> [THE PROBLEM]:
Update the part of the material that opens with the line containing "Image resolution: width=205" and closes with the line containing "will (6, 127)." by replacing "bear market" with "bull market", leaving everything else unchanged.

─── LISTING

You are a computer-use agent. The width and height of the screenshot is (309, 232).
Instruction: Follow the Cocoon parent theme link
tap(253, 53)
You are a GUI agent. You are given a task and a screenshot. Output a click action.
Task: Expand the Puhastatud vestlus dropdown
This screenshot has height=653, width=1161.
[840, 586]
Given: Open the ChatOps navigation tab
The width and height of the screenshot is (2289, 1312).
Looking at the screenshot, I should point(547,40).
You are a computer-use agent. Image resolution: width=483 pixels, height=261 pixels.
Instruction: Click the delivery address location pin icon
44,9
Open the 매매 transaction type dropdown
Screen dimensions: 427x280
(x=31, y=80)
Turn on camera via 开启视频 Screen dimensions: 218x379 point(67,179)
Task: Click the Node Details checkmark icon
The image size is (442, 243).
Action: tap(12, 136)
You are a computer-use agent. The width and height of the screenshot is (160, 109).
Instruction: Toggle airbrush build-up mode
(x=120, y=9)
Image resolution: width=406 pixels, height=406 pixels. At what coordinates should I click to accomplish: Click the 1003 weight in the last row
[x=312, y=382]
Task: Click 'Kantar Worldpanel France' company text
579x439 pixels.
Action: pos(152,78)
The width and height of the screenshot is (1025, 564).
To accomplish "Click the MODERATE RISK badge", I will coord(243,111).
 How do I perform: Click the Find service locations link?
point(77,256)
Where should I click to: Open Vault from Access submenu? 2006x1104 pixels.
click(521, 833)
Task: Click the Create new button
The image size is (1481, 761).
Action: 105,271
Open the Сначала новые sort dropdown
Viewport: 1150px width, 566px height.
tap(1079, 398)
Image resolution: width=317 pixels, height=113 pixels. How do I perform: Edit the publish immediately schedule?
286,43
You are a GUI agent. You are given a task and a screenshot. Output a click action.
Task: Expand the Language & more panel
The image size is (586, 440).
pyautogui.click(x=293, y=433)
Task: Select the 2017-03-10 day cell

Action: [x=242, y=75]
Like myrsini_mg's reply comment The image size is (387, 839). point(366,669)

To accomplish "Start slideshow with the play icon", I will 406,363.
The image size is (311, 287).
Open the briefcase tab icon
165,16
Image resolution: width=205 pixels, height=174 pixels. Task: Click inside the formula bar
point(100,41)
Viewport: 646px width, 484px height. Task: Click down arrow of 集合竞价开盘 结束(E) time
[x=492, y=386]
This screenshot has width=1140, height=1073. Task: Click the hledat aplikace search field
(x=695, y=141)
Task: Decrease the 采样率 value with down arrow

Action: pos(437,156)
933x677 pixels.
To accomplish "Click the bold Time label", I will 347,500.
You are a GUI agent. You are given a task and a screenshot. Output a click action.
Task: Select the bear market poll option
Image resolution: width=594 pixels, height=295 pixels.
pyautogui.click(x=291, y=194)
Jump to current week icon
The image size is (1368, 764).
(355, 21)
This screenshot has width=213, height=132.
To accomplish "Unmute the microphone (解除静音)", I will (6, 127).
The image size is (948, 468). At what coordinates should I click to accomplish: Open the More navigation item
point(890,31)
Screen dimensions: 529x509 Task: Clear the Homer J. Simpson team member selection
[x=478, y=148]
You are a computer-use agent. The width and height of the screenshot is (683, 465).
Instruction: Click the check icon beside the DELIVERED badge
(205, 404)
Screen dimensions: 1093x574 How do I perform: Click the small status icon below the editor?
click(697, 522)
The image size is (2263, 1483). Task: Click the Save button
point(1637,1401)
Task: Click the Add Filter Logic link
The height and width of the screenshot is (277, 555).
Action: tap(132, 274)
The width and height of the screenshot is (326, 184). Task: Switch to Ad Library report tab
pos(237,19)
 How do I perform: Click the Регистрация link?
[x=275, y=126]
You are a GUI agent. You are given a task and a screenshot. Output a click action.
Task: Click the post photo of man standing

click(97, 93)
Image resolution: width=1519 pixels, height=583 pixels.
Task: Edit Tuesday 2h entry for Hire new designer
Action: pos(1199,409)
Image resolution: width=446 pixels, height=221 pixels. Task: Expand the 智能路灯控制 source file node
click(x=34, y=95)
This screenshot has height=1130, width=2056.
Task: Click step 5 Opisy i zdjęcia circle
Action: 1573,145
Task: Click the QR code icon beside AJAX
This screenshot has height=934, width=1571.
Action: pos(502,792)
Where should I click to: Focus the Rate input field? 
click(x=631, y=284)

──────

> [TASK ANSWER]:
Image resolution: width=205 pixels, height=174 pixels. Task: Click inside the formula bar
point(100,41)
Viewport: 646px width, 484px height. Task: Click down arrow of 集合竞价开盘 结束(E) time
[x=492, y=386]
This screenshot has width=1140, height=1073. Task: Click the hledat aplikace search field
(x=695, y=141)
Task: Decrease the 采样率 value with down arrow

Action: pos(437,156)
933x677 pixels.
To accomplish "Click the bold Time label", I will 347,500.
You are a GUI agent. You are given a task and a screenshot. Output a click action.
Task: Select the bull market poll option
Image resolution: width=594 pixels, height=295 pixels.
pyautogui.click(x=291, y=194)
Jump to current week icon
The image size is (1368, 764).
(355, 21)
This screenshot has width=213, height=132.
To accomplish "Unmute the microphone (解除静音)", I will (6, 127).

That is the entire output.